Investing.com -- Eli Lilly (NYSE:LLY) shares plunged around 14% in early trading on Wednesday after it reported third-quarter earnings that fell short of analyst expectations.
The pharmaceutical giant posted adjusted earnings per share of $1.18, missing the consensus estimate of $1.45. Revenue came in at $11.44 billion, below analyst projections of $12.09 billion.
Despite falling short of expectations, revenue grew 20% YoY, boosted by strong sales of diabetes drug Mounjaro and weight loss treatment Zepbound. Excluding those products, non-incretin revenue increased 17%.
The company lowered its full-year 2024 revenue guidance to between $45.4 billion and $46 billion, down from its previous forecast of $45.4 billion to $46.6 billion and below the $46.25 billion analysts were expecting.
Eli Lilly also cut its 2024 adjusted EPS outlook to between $13.02 and $13.52, compared to the $13.50 consensus estimate. The previous EPS forecast was from $16.10 to $16.60.
"Lilly had another strong growth quarter in Q3, with total revenue increasing by 42% after excluding divestiture activity in the same period last year," said CEO David Ricks. "While the growth of Mounjaro and Zepbound is impressive, we are equally proud of the 17% growth in non-incretin revenue."

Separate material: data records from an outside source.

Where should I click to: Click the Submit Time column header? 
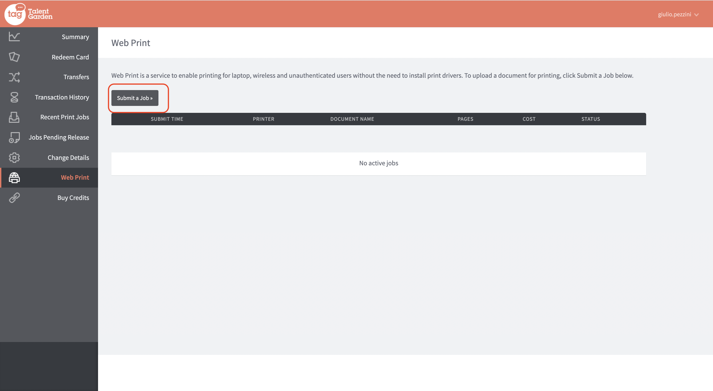click(x=167, y=119)
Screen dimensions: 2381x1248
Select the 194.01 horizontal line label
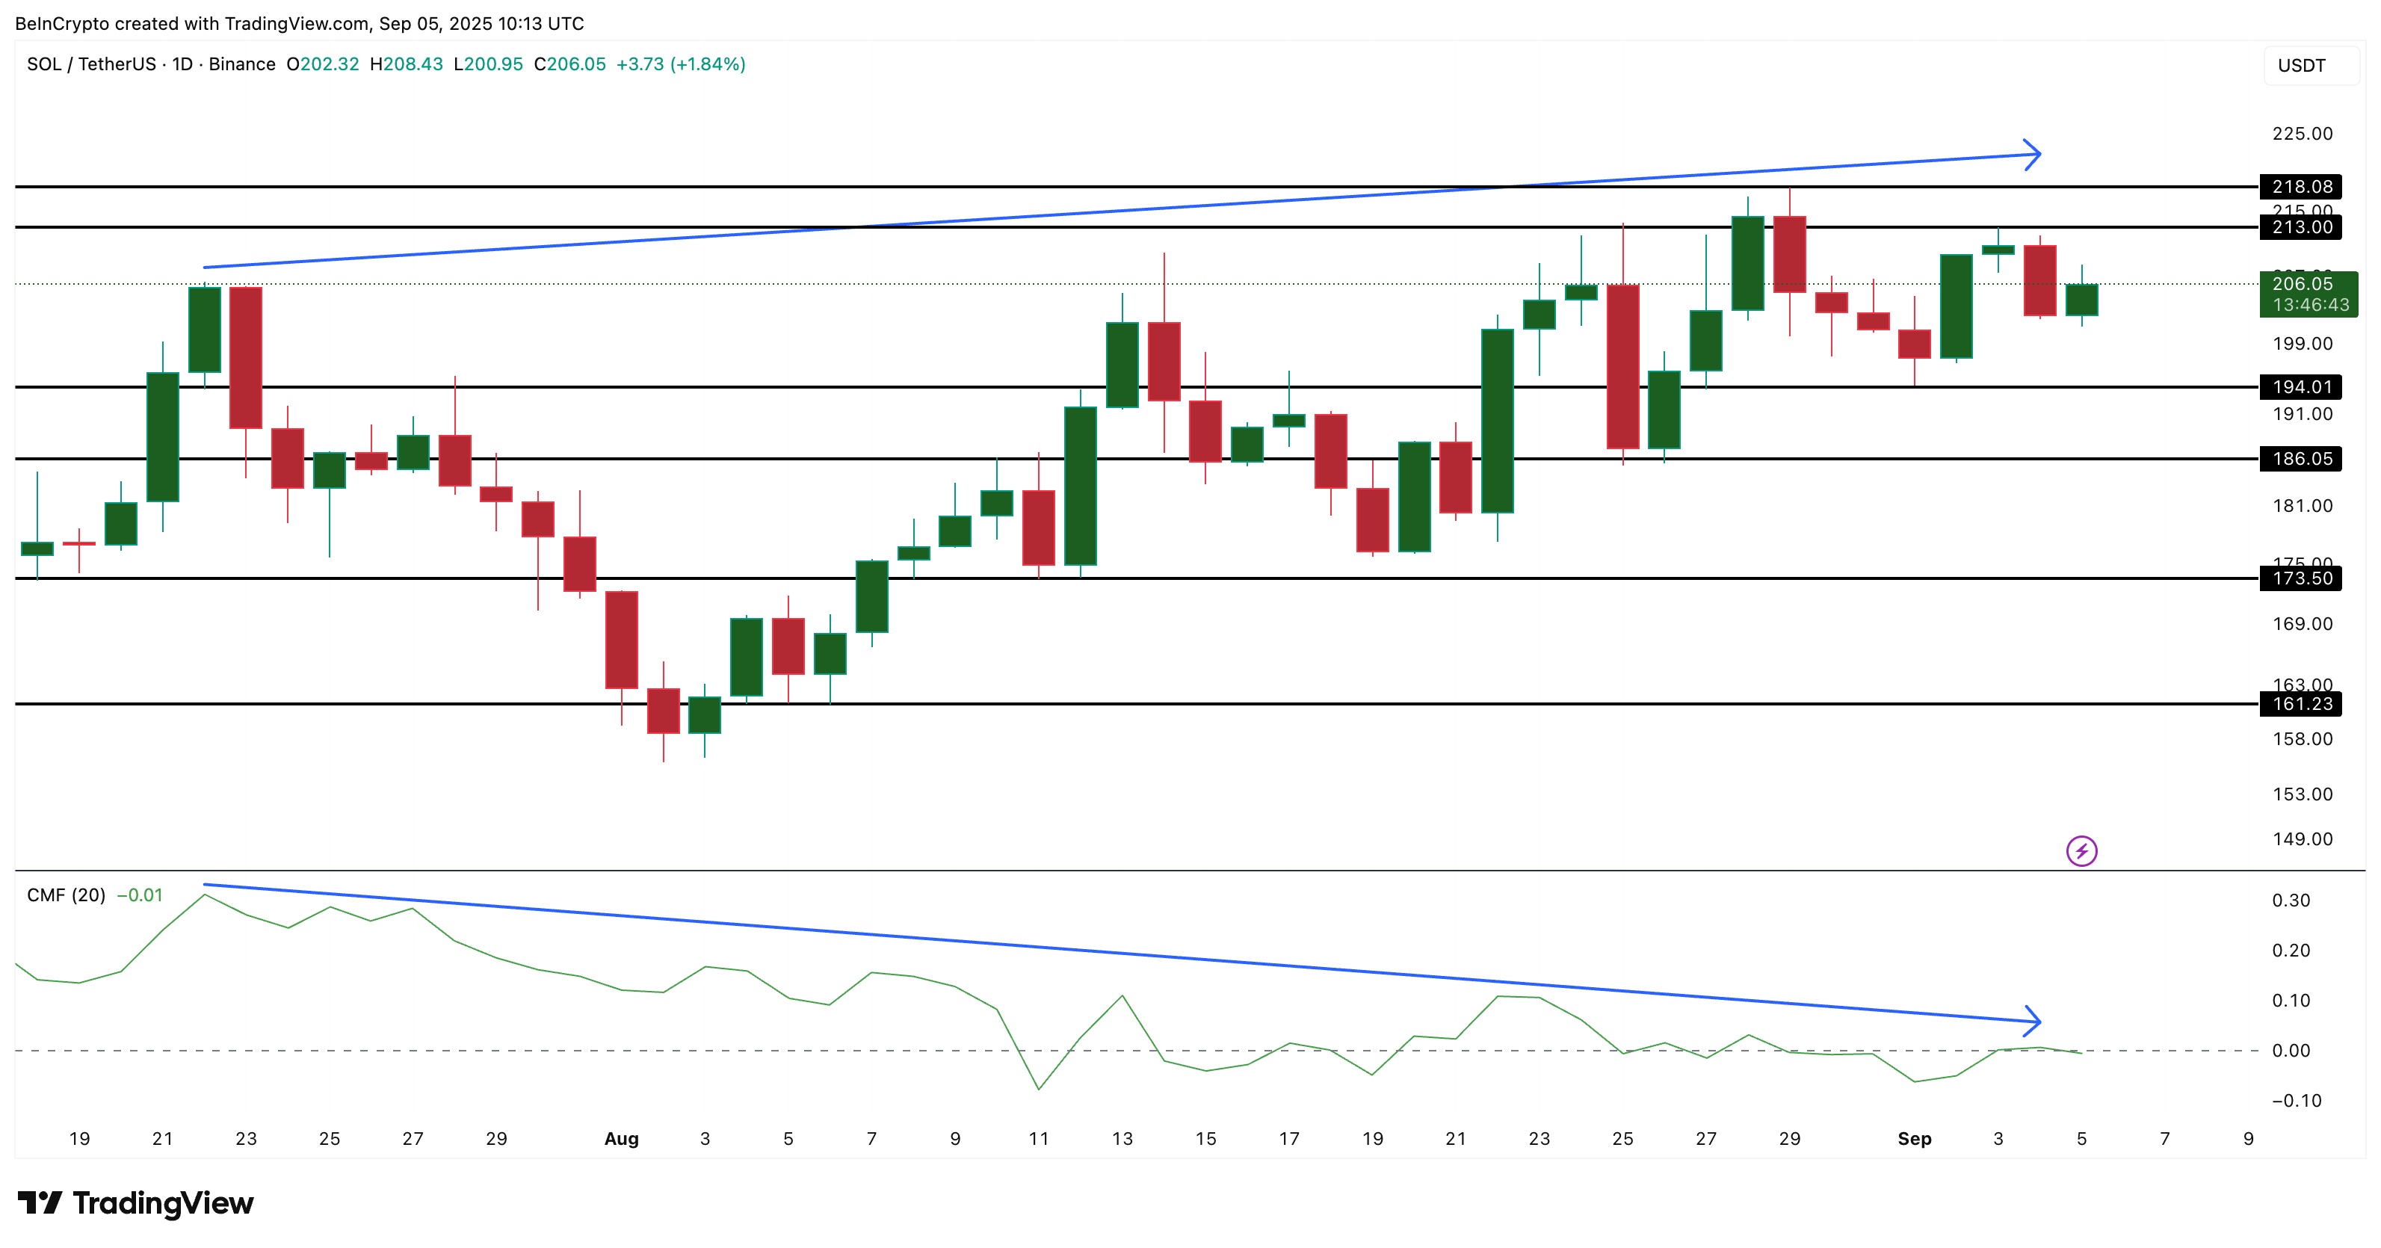click(2301, 387)
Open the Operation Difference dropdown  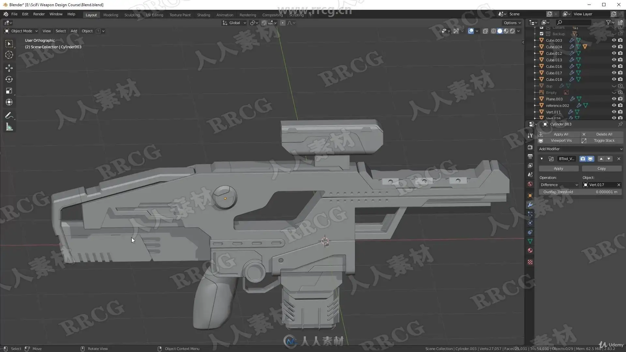pos(559,185)
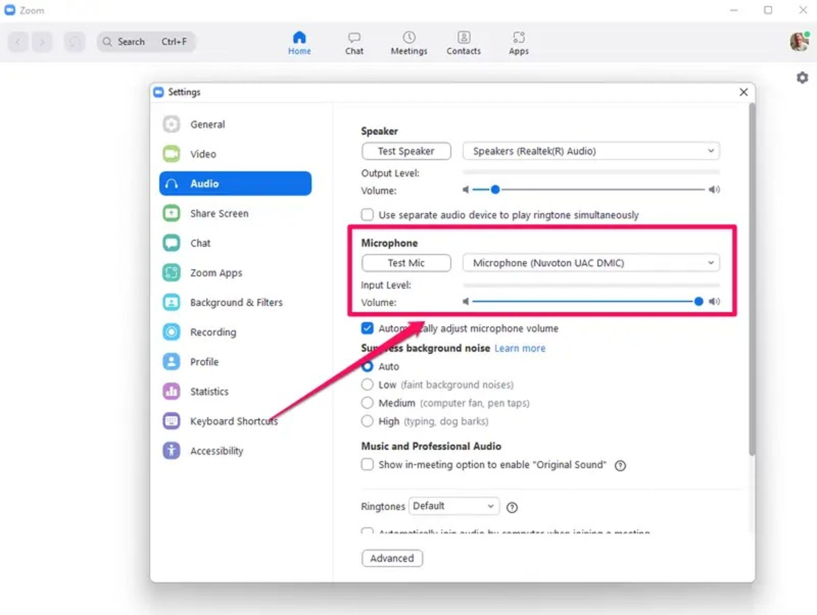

Prior to the premarket decline on Wednesday, Eli Lilly shares had gained over 55% for the year-to-date.
Reacting to the results, analysts at Morgan Stanley noted the Mounjaro/Zepbound miss and the lowered top end of the revenue guidance range. "Inventory dynamics from last quarter were cited as having a negative MSD impact on US sales of Mounjaro/Zepbound," said the bank. "We expect shares to be weak as a result, and look for color on supply/demand dynamics on the call."
Deutsche Bank said in a note that "the optics of LLY lowering the top-end of its FY24 guide are not great and will likely question the 4Q24 step up." However, the bank added that it believes the demand backdrop is still healthy, making the analysts "wonder if Tirzep manufacturing is just not stepping up as much as LLY anticipated."
Barclays stated: "Challenging the near-term setup and any immediate bounce-back from today’s pressure on the stock is the forthcoming swath of competitor updates over the balance of ‘24 (ObesityWeek, CagriSema, MariTide)."
Following the stock's reaction to the results, BMO Capital said that they'd be buyers "particularly on weakness, as the longer-term thesis appears intact," adding that "commentary on the call remains critical, as investors will need reassurance on the nuances of the metabolic franchise."